Library quality control quantifies two primary aspects of a library output: concentration and size distribution of each final library. When it comes to library yield, the amount of material needed to reach the detection limit of the QC instruments is much higher than the requirements of a flow cell as described above.
There is an interesting issue that arises when a library is first amplified during PCR and subsequently diluted for sequencing. This “random drawing” effect is the ultimate determinant of which molecules get sequenced from each sample (Fig. 3). There are a few implications of this effect which we will now review.
5. Why less is more
Graphic drawing based on Illumina’s NextSeq 500
Figure 3 | Only a fraction of the molecules in an NGS-library will be sequenced.
When one library is sequenced twice on separate runs, it is expected that these runs would yield slightly different results in downstream data analysis. As such, the inclusion of controls in each sequencing run is imperative. The sequencing process itself adds technical noise and has an inherent statistical limit. That is, sequencing data has a ceiling that is reached prematurely, as unavoidable noise prevents an inherently perfect sequencing run.
In today’s sequencers, data is stored as a FASTQ file. This data is comprised of the collective reads from a sequencing run as well as other statistical measures of the quality of the sequencing run, i.e., the sequencer’s own confidence assessment. The factors that impact this quality assessment are a result of the imperfections associated with the sequencing process itself. There are some unavoidable adverse effects which occur regularly, though in small numbers, in any given sequencing run, such as insertions and deletions (INDELS) and base substitutions.
The ideal solution to minimize noise in downstream data analysis is to fit all samples that are to be compared into one sequencing run. Of course, this ideal is rarely possible, and many sequencing projects require multiple runs from which samples are compared. In this case as well, including spike-in controls and reference samples is vital. One step in the pre-sequencing workflow, namely library amplification by PCR, can be a key contributor of avoidable noise. For library amplification PCR, less really is more. The amount of technical noise increases the more a library is amplified. Bear in mind, this library is ultimately diluted significantly before being sequenced. In practice, one obtains better data from libraries that have undergone fewer PCR cycles. This is also why over-cycling can be a serious issue even with Unique Molecular Identifiers (UMIs) present. A future chapter of Lexicon will dive into PCR amplification in greater detail, and we will also introduce UMIs.

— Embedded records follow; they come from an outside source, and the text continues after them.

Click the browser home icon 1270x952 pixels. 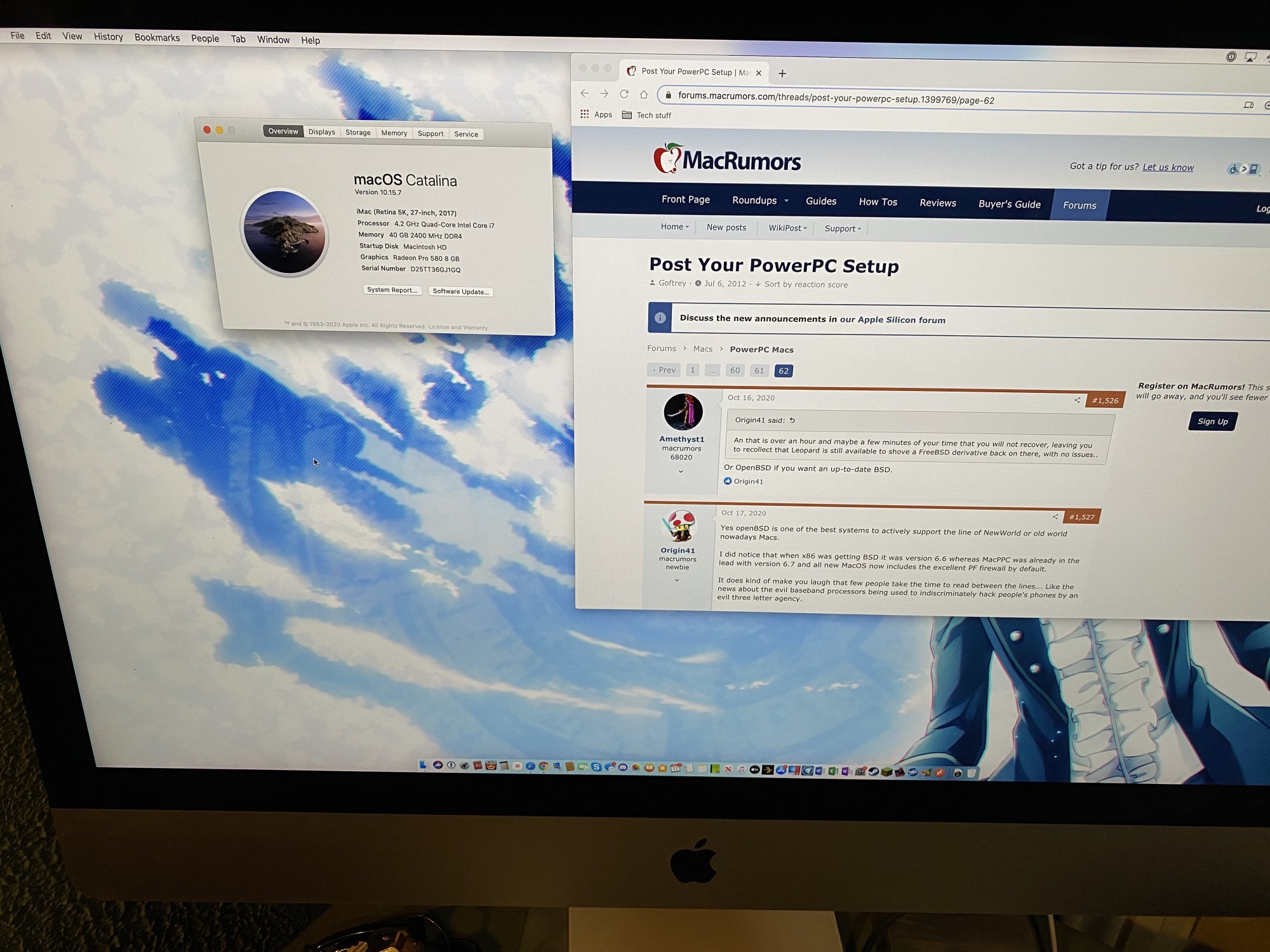643,95
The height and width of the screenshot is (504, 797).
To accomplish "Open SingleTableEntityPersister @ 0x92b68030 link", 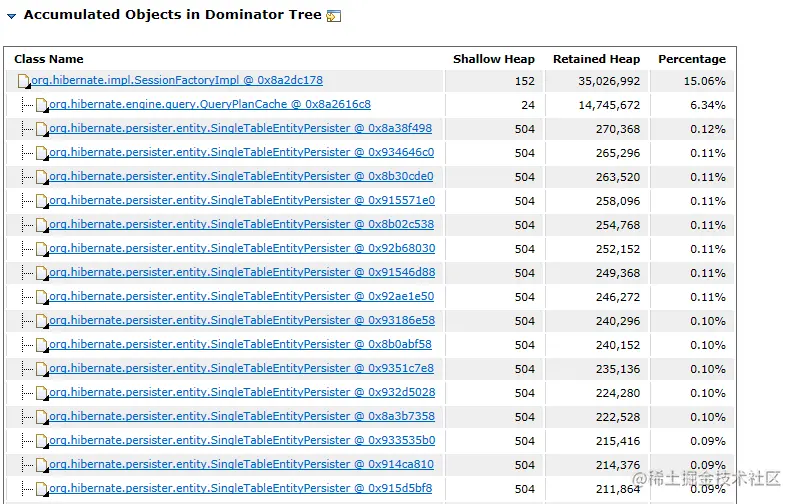I will tap(241, 248).
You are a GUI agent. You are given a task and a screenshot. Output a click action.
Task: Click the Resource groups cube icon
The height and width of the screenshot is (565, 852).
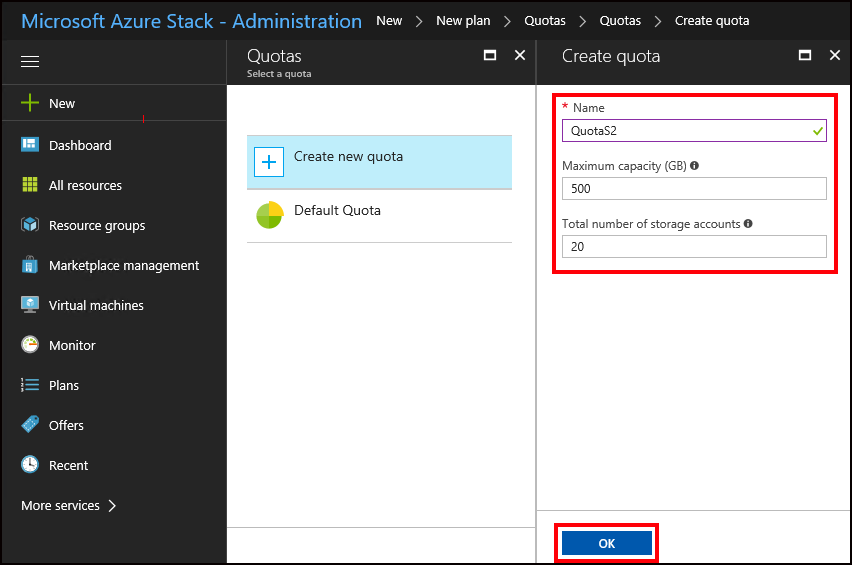click(x=30, y=225)
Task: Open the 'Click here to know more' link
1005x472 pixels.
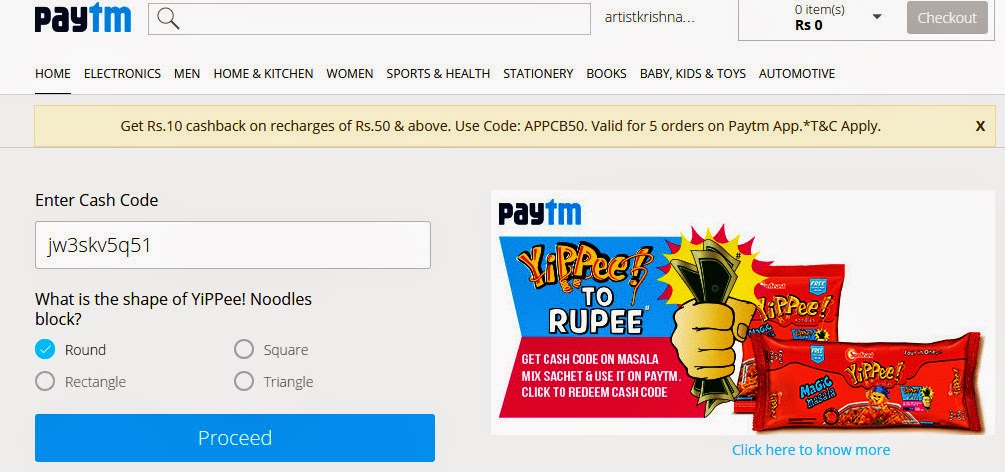Action: pyautogui.click(x=811, y=450)
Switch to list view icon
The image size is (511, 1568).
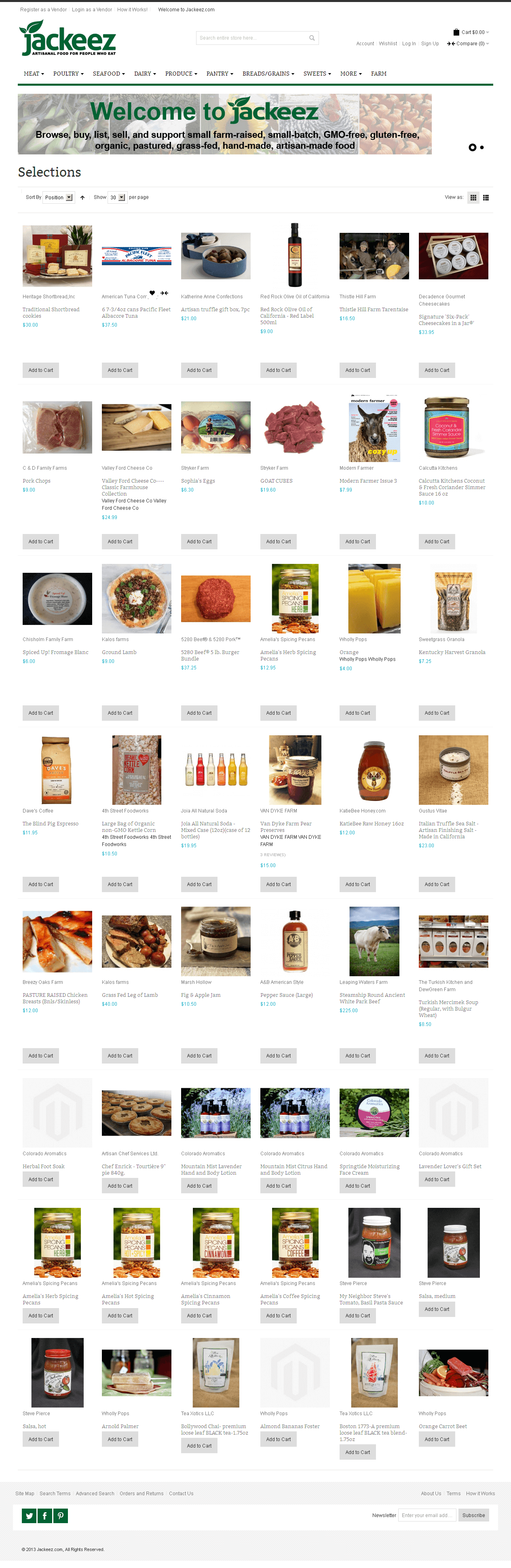(x=486, y=198)
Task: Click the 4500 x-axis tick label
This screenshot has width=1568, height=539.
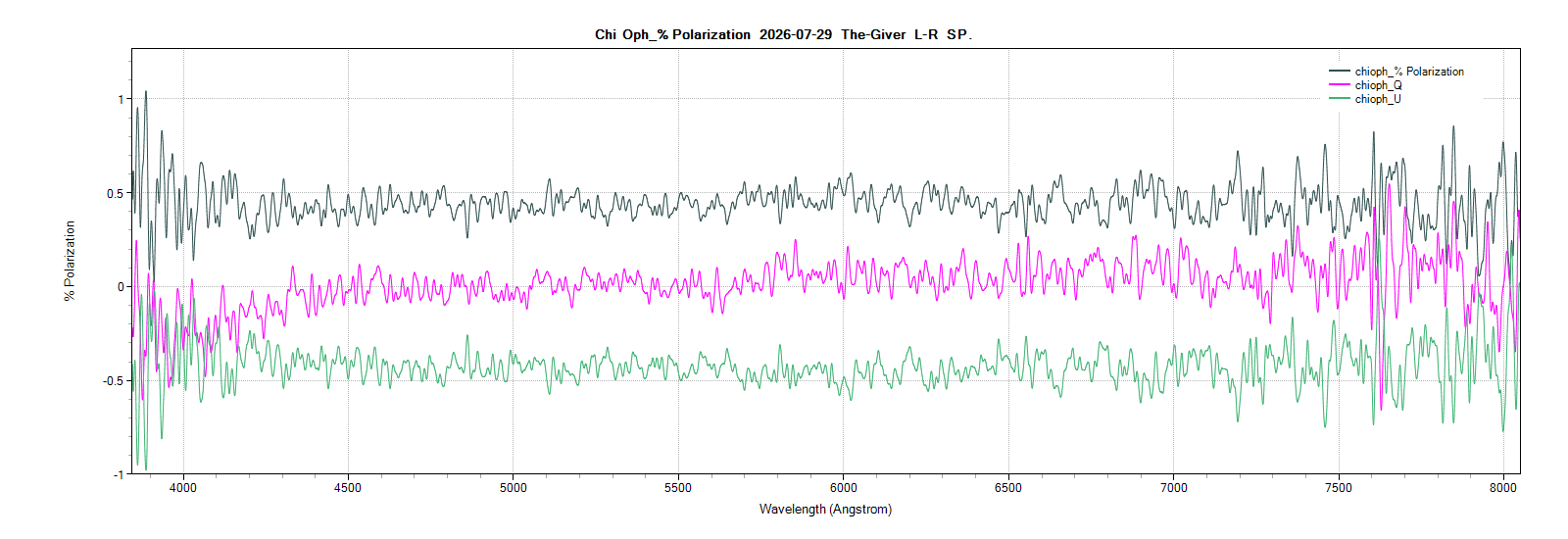Action: click(348, 488)
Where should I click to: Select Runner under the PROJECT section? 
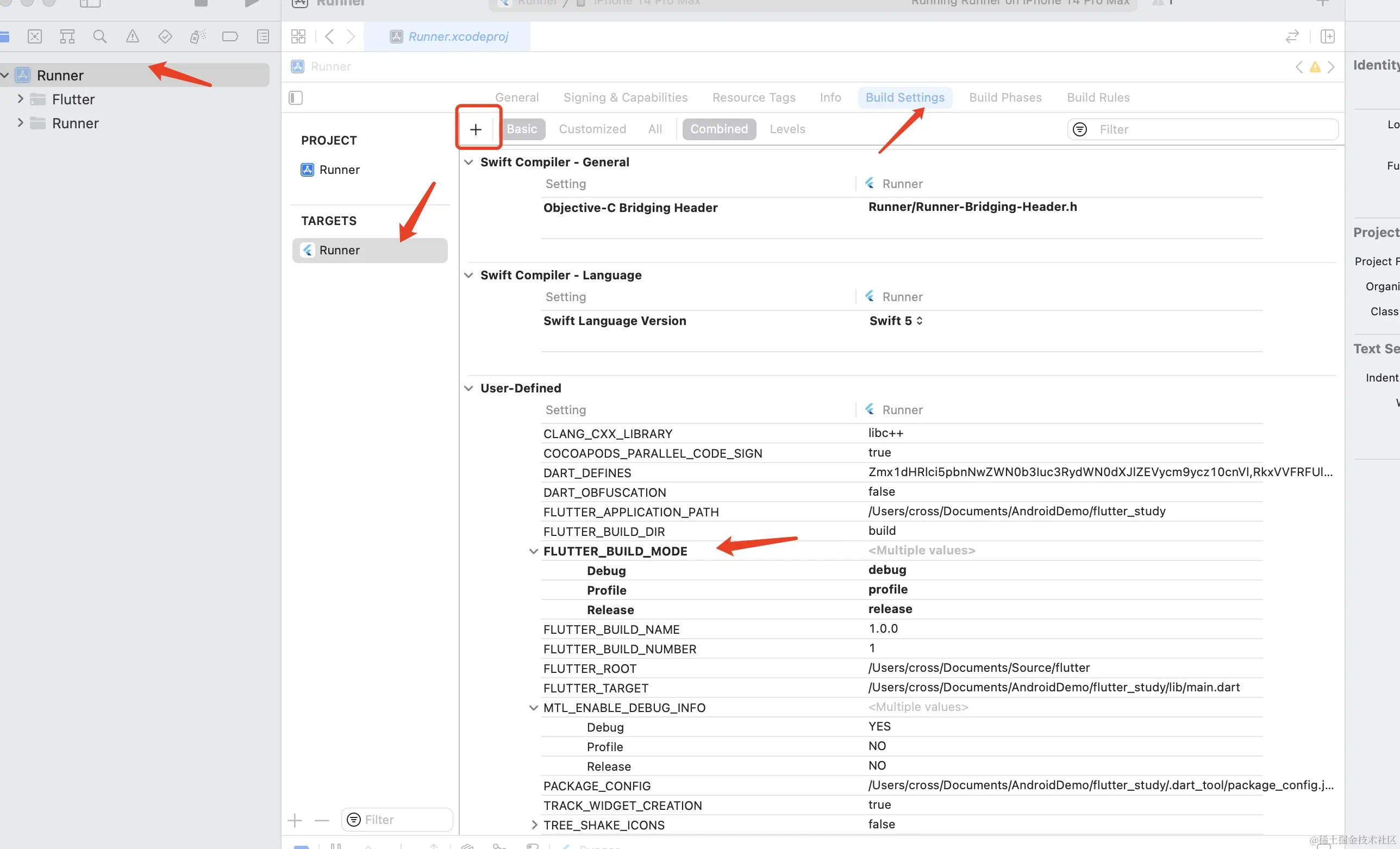tap(339, 170)
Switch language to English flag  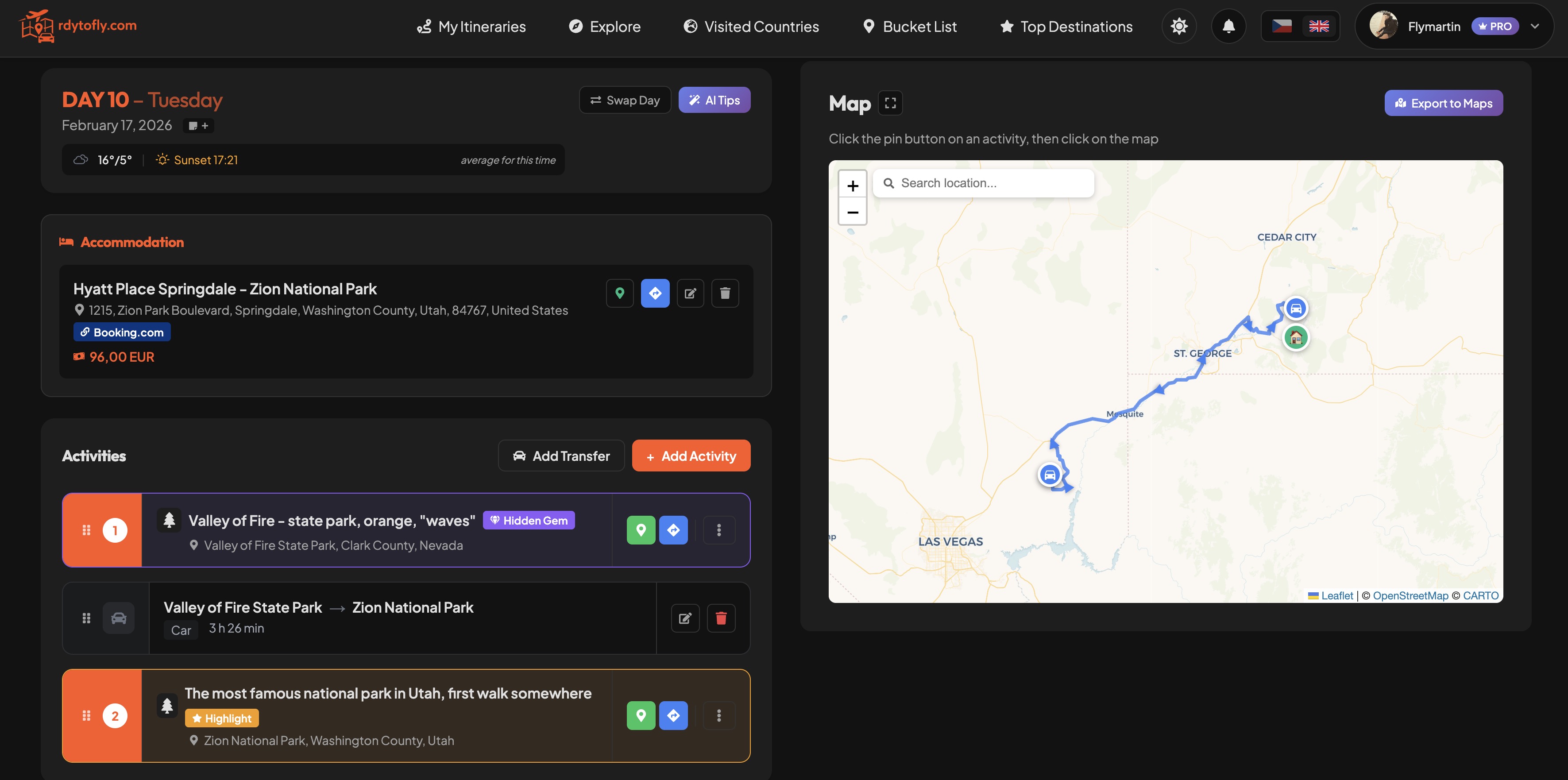click(1319, 26)
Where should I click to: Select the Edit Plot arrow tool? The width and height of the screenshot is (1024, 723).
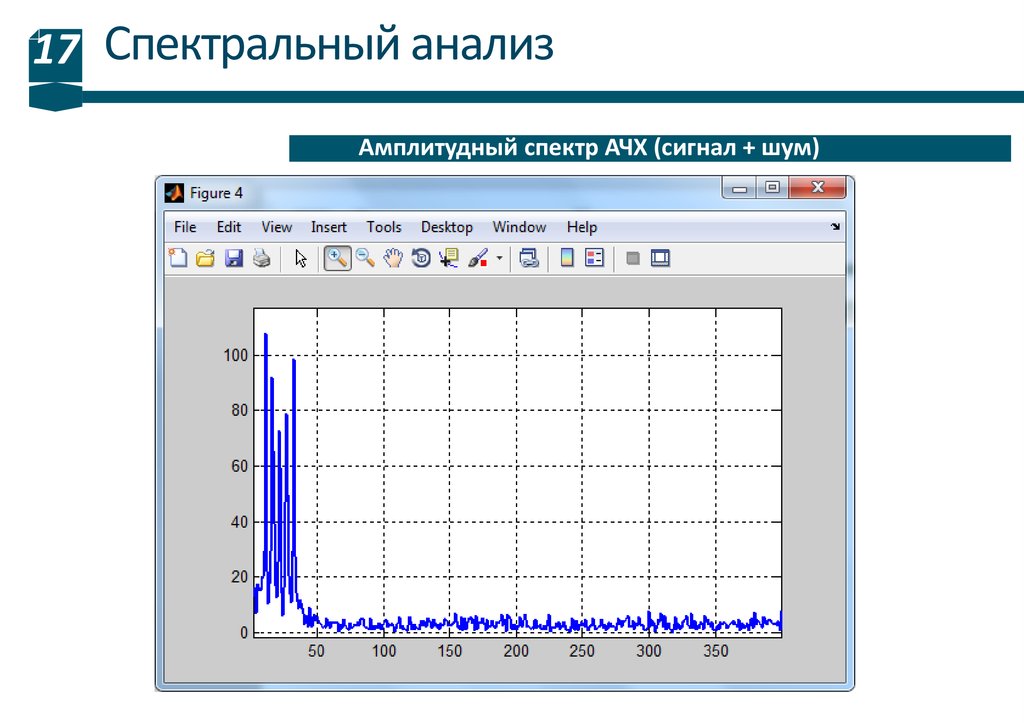[x=301, y=259]
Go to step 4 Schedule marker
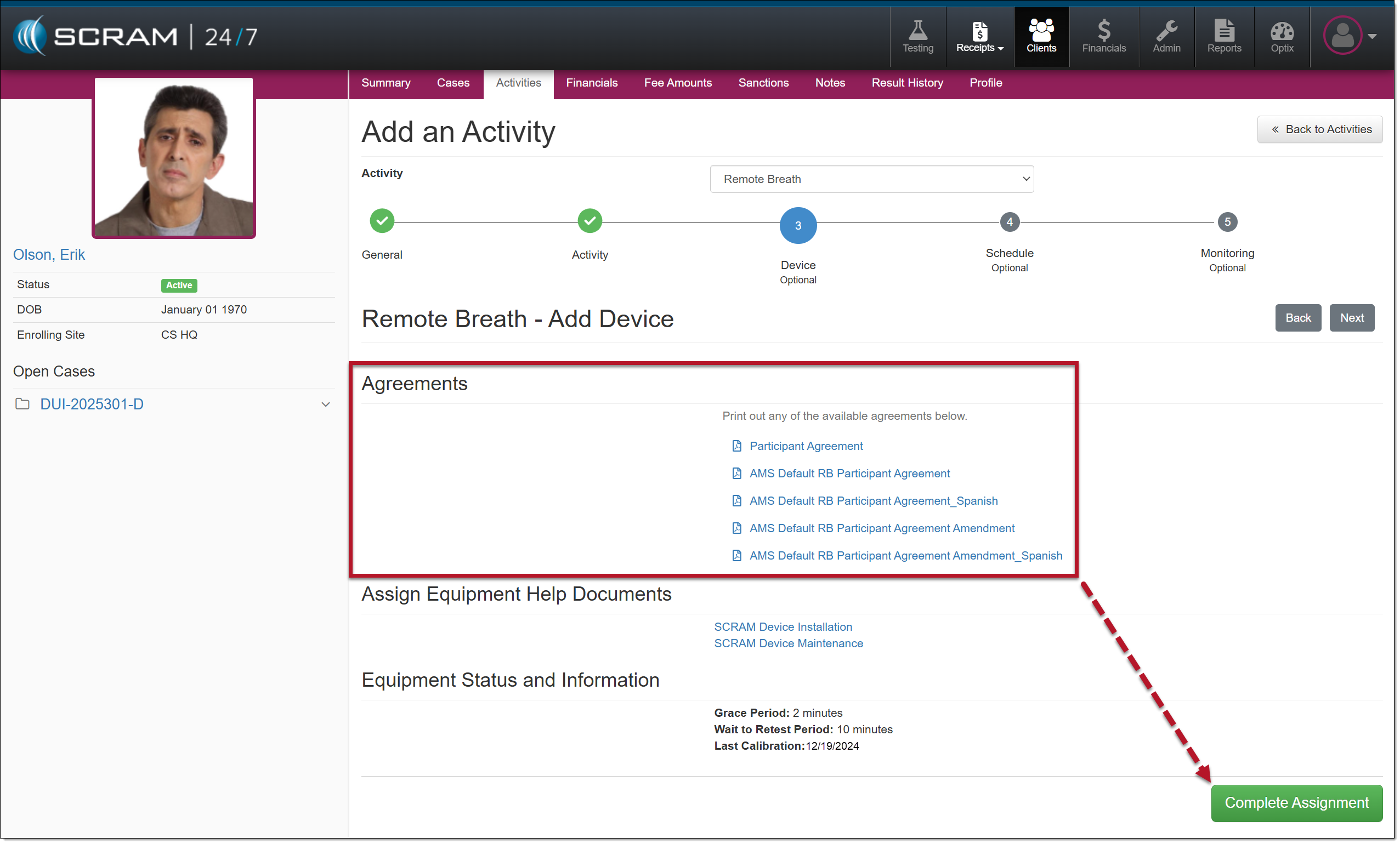1400x844 pixels. coord(1009,222)

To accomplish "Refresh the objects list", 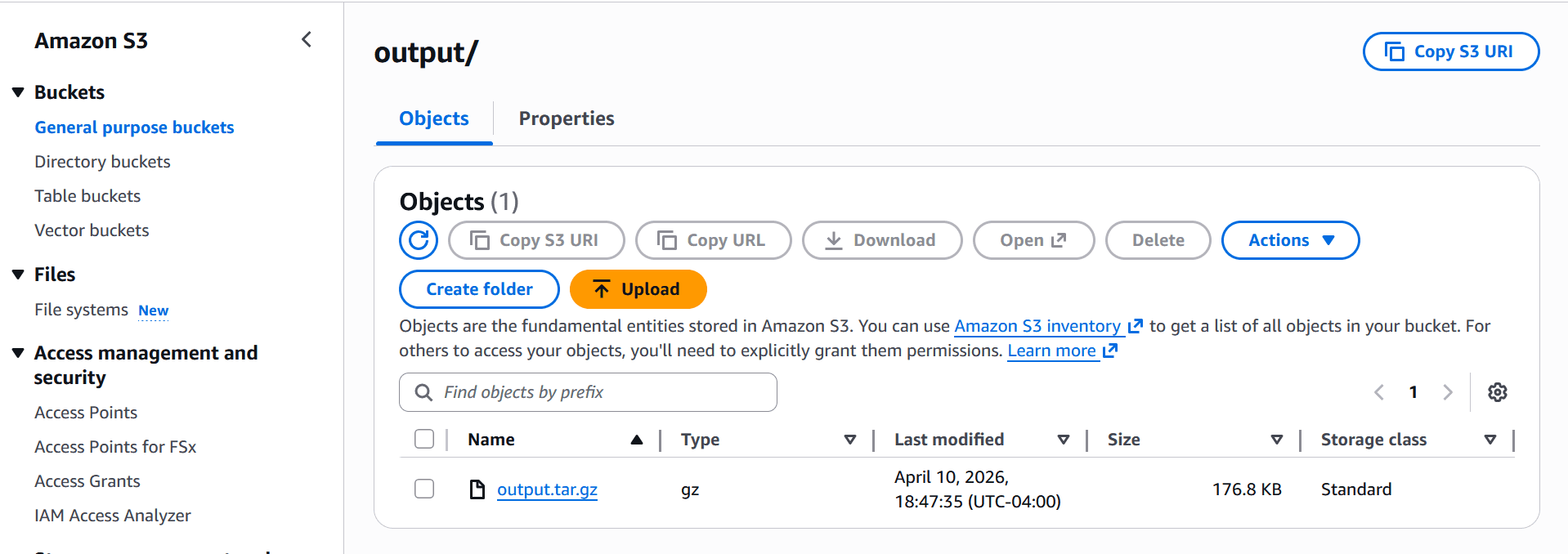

What we do here at Lexogen is design our protocols with the highest priority on output integrity. Put another way, Lexogen wants to make sure your data is as good as it can possibly be. One way we do this is by minimizing the disparity between the amount of library required for sequencing and the amount of post-PCR product, thus minimizing the technical noise introduced by the “random drawing” effect. In practice, this means that we are not focused on maximizing the ultimate yield of the library, since doing so would be counter-productive in the pursuit of excellent RNA sequencing performance. Instead, we focus on producing what is ultimately more than enough to sequence, while maximizing data quality.